The registry is expected to improve patient outcomes by giving clinicians the tools to track patients' symptoms over time and identify indicators of improvement, Gregory W. Dalack, MD, chair of the Department of Psychiatry at the University of Michigan, in Ann Arbor, who is a member of the APA Registry Oversight Workgroup, told Medscape Medical News.

"The registry will broaden the use of patient-reported outcomes and measurement-based care. Presently, use of standardized measurements with patient self-report on symptom and outcome measures is not very widespread in psychiatry, [but] consider how hard it would be to effectively manage diabetes or hypertension if there were not partnership with patients to measure their blood glucose or blood pressure in between visits," he said.

Patients will provide input on the status of their mental health.

"Having patients report how they are doing via measures of anxiety, depression, etc, will help psychiatrists have one other measure to use in assessing how patients are progressing," Dr Dalack said.

"These measures are not the be-all and end-all of clinical management; that still requires the full breadth of a clinical assessment. But they will provide additional data points for both the psychiatrists and the patients to assess and chart their course," he added.

Ease Reporting Process

Although the registry is in its early implementation stage, the Sheppard Pratt Health System, in Baltimore, Maryland, which is the largest private, nonprofit provider of mental health and substance use services in the country, has signed on to become the first major health system to join PsychPRO, with 83 psychiatrists enrolled as registry participants.

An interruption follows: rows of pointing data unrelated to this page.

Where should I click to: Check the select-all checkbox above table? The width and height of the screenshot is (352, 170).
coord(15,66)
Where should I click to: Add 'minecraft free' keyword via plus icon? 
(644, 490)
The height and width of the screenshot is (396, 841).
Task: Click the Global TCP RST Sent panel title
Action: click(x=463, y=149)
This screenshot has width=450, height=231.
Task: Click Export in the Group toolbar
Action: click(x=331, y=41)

"We believe that this registry will improve the quality of mental health care in the US by allowing psychiatrists and other mental health providers to compare outcomes and develop best practices," Harsh K. Trivedi, MD, president and CEO of Sheppard Pratt, told Medscape Medical News.

"It will also allow patients to make more informed decisions about their care using outcomes data provided from the registry."

Dr Trivedi added that he expected the registry to significantly ease the process and stress in meeting data submission requirements.

"Most mental health providers currently submit data manually, which is a labor-intensive process. Sheppard Pratt Health System [typically] submits data electronically at our own expense and through a private vendor, [but] using PsychPRO will allow us to seamlessly submit data with less burden to the patient and the provider. Converting to PsychPRO will simplify the process of quality reporting," he said.

Information on the PsychPRO registry is available on the registry's website.